Amberg
05.03.2019 - 15:54 Uhr

Aschermittwoch macht Pause

Der Mann wird am Faschingsdienstag vor den Richter zitiert. Dort setzt er zu einer Art Büttenrede an, die von heftigen Gemütsausbrüchen begleitet ist. Eine Prunksitzung, wie er sich das wohl vorstellt, wird es für den 49-Jährigen nicht.

Auf der Richterbank Symbolbild: Uli Deck/dpa
Auf der Richterbank

Amtsrichter Markus Sand besitzt die Gabe des Zuhörens. So hat er die 20 Minuten lang dauernden Ausführungen des Angeklagten nicht unterbrochen. Dabei erfuhren die im Sitzungssaal anwesenden Leute, dass der sich der Angeklagte als Opfer einer behördlichen Attacke sah.

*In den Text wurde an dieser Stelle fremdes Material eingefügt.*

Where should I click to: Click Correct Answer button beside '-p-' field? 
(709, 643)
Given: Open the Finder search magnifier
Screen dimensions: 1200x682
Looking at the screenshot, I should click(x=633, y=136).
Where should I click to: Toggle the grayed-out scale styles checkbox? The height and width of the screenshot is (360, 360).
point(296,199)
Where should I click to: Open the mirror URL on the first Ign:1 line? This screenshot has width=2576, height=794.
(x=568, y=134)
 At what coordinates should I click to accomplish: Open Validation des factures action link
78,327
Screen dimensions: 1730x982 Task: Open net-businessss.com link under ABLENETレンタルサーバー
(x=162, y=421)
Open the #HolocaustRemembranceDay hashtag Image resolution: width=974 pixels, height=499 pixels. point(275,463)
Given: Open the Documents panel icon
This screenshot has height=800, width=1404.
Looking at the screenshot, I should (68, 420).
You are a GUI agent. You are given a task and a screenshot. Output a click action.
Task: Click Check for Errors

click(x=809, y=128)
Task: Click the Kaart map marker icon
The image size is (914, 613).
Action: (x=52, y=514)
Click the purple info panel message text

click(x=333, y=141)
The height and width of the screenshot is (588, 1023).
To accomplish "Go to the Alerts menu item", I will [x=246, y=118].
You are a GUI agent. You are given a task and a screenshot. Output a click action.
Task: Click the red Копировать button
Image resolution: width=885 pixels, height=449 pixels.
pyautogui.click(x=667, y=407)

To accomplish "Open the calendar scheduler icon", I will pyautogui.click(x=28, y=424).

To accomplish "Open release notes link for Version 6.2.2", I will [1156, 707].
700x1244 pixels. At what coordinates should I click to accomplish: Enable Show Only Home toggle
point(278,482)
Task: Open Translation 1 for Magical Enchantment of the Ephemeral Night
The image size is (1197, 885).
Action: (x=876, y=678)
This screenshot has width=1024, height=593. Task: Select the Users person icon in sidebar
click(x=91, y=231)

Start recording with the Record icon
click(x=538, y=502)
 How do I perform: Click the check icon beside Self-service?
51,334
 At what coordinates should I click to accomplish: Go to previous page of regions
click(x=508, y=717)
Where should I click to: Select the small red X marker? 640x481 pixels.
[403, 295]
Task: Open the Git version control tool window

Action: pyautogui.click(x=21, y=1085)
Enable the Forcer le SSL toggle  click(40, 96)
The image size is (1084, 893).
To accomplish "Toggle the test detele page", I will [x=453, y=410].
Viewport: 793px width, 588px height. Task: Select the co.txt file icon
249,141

Schauplatz war im vergangenen Jahr ein Amberger Obdachlosenheim. Dort sprachen Polizeibeamte vor und hatten einen Haftbefehl der Staatsanwaltschaft Nürnberg-Fürth dabei. Der Mann sollte hinter Gitter, weil er Raten einer gegen ihn verhängten Geldstrafe nicht bezahlt hatte. Schon damals kam es, wie einer der Uniformierten jetzt dem Richter erzählte, zu lautstarken Diskussionen. Der Ordnungshüter neigte seinerzeit zum Konsens. Er kontaktierte telefonisch eine Rechtspflegerin in Franken, auf deren Geheiß hin der Haftbefehl erlassen worden war. Während dieses Gesprächs entfuhr er von dem säumigen Schuldner, dass es sich bei dieser Frau um eine "Schlampe von der Justiz" handele. Diese Beleidigung teilte der Polizist später der Beamtin mit - und sie erstattete Anzeige.

Niemals Schlampe gesagt

Niemals, so empörte sich jetzt der Mann aus einem Balkanstaat, habe er das Wort "Schlampe" in den Mund genommen. In seiner Rede unterstrich er mit Nachdruck: "Ich habe von Schlamperei gesprochen." Denn bei den Bußgeld-Ratenzahlungen seien Irritationen eingetreten.

Der als Zeuge geladene Polizist konterte gelassen: "Ich kann schon zwischen Schlampe und Schlamperei unterscheiden. Und er hat Schlampe gesagt." Daraufhin folgte eine weitere von Wutausbrüchen begleitete Ansprache des 49-Jährigen. Er mutmaßte ein Komplott und ignorierte den Vorschlag des Richters hartnäckig, doch eine im Strafbefehl ausgesprochene Buße von 900 Euro zu zahlen. Schon allein wegen diverser Vorahndungen, wie Markus Sand zu bedenken gab. Denn eigentlich, so fügte er hinzu, wäre angesichts bereits verhängter Strafen nun ein Gefängnisaufenthalt notwendig.

Der Aschermittwoch in dieser Causa ist verschoben, aber nicht aufgehoben. Der Vorsitzende brach den Prozess ab und verfügte: "Der Angeklagte kann auf seinen Wunsch hin einen Anwalt kontaktieren und es wird weitere Ermittlungen geben." Dabei sollen Ohrenzeugen ausfindig gemacht werden, die 2018 die lautstarke Debatte zwischen den Ordnungshütern und dem Angeklagten im Notquartier mitbekamen.

Warum noch im Land?

Eines allerdings war merkwürdig: Der 49-Jährige hatte sich nach einer amtlich verfügten Abschiebung vor nicht allzu langer Zeit dazu entschlossen, illegal wieder nach Deutschland einzureisen. Dafür setzte es nach seiner Festnahme eine Haftstrafe. Warum er trotzdem bis heute in der Bundesrepublik ist, konnte sich keiner erklären.